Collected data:

————

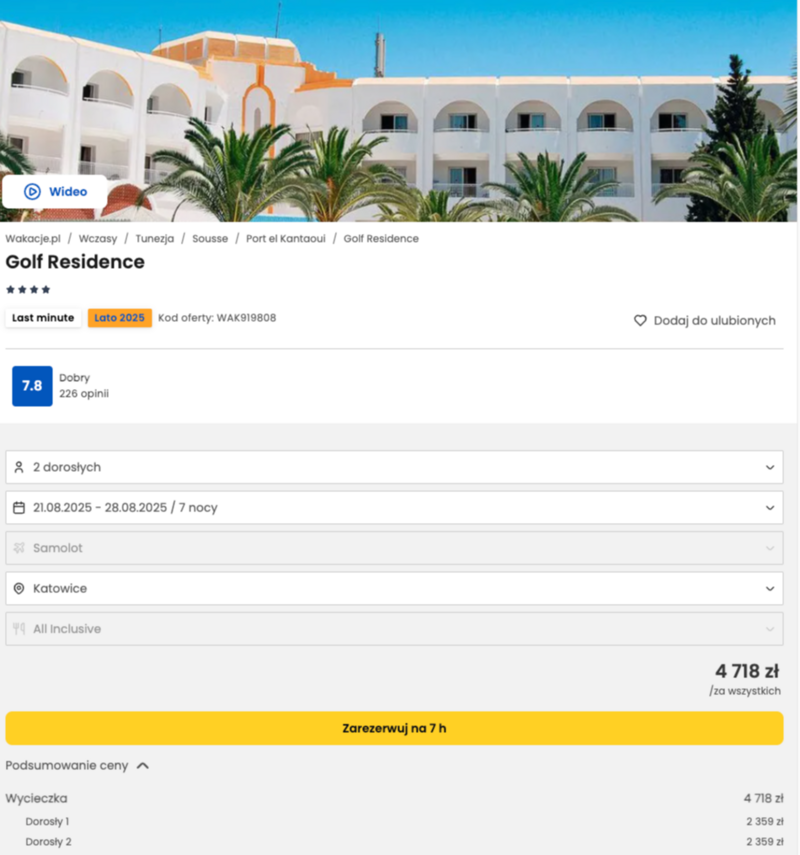Image resolution: width=800 pixels, height=855 pixels.
Task: Click the hotel star rating icons
Action: coord(28,290)
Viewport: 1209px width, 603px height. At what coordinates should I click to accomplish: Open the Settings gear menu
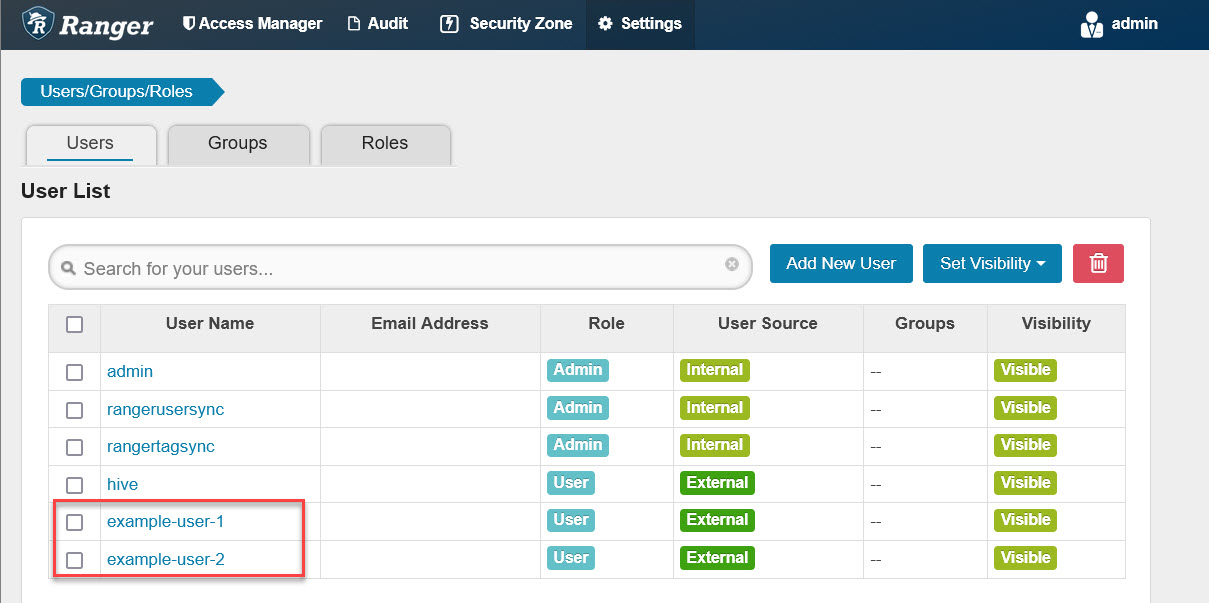pos(605,23)
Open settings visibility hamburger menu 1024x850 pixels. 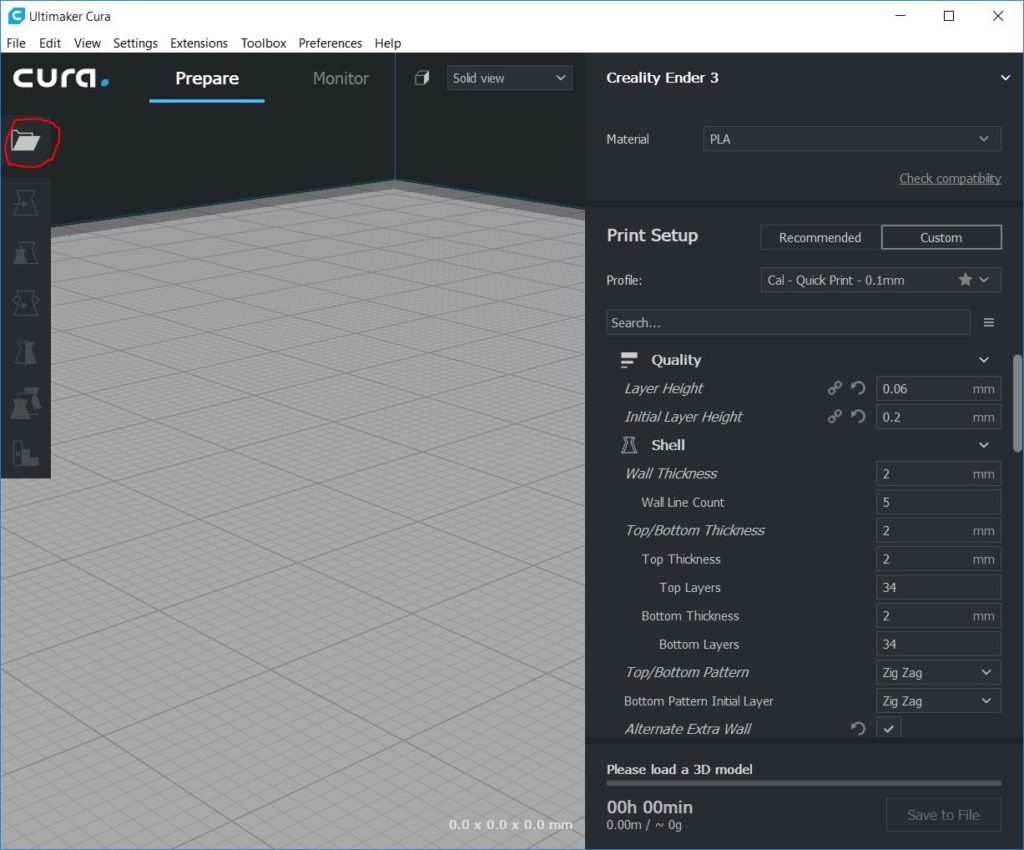pos(989,323)
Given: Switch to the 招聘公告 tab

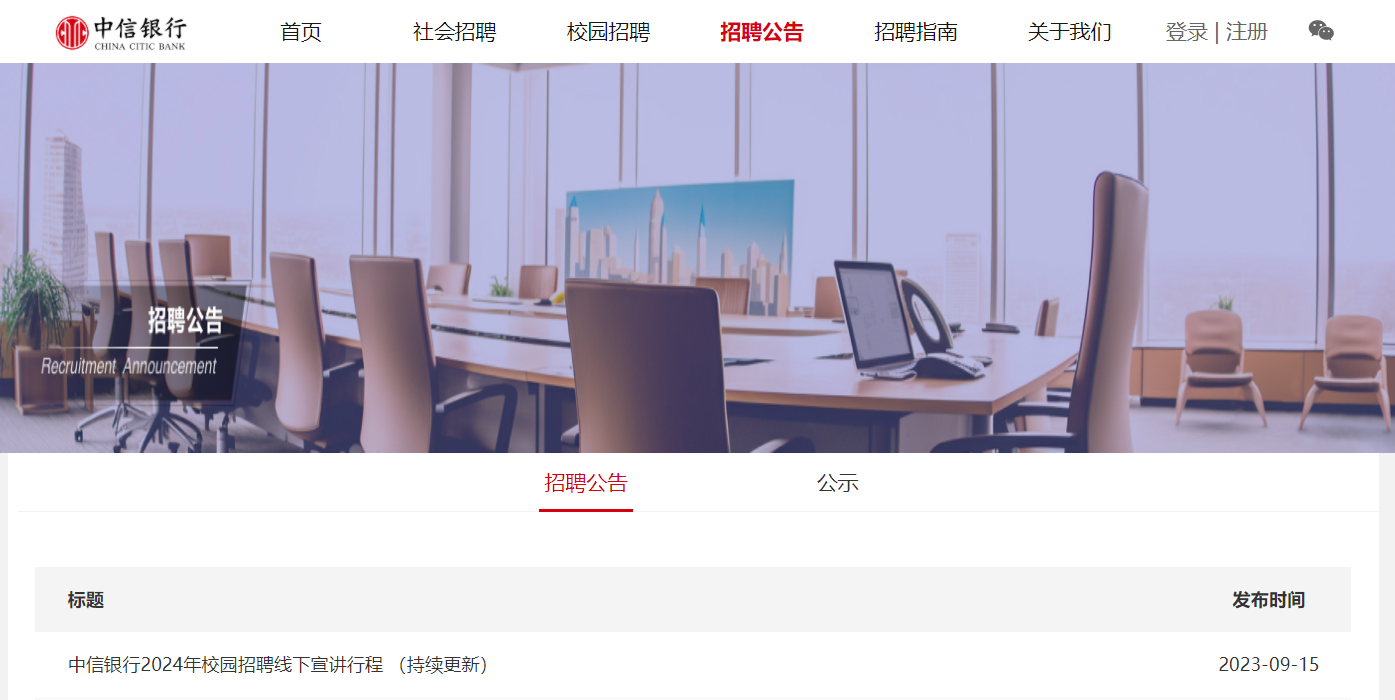Looking at the screenshot, I should point(586,484).

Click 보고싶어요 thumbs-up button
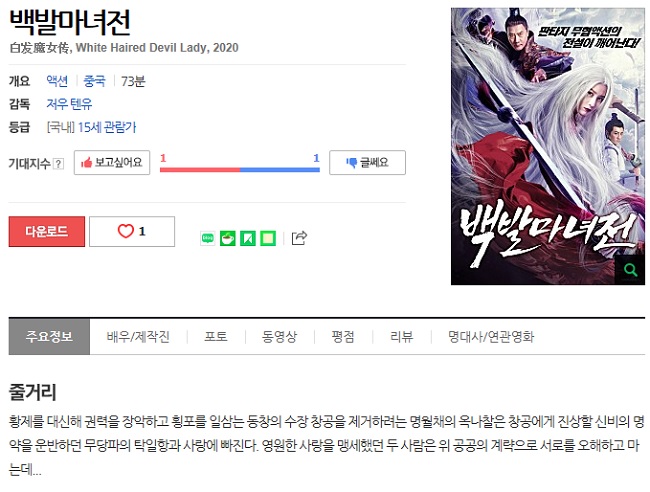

————

Try it -
Give back, exactly and with nothing added, the lines from the line with "Given: Switch to the 招聘公告 tab" through the final line of the data, both included; leave pictures out.

Solution to the problem -
Given: Switch to the 招聘公告 tab

Looking at the screenshot, I should point(586,484).

Click 보고싶어요 thumbs-up button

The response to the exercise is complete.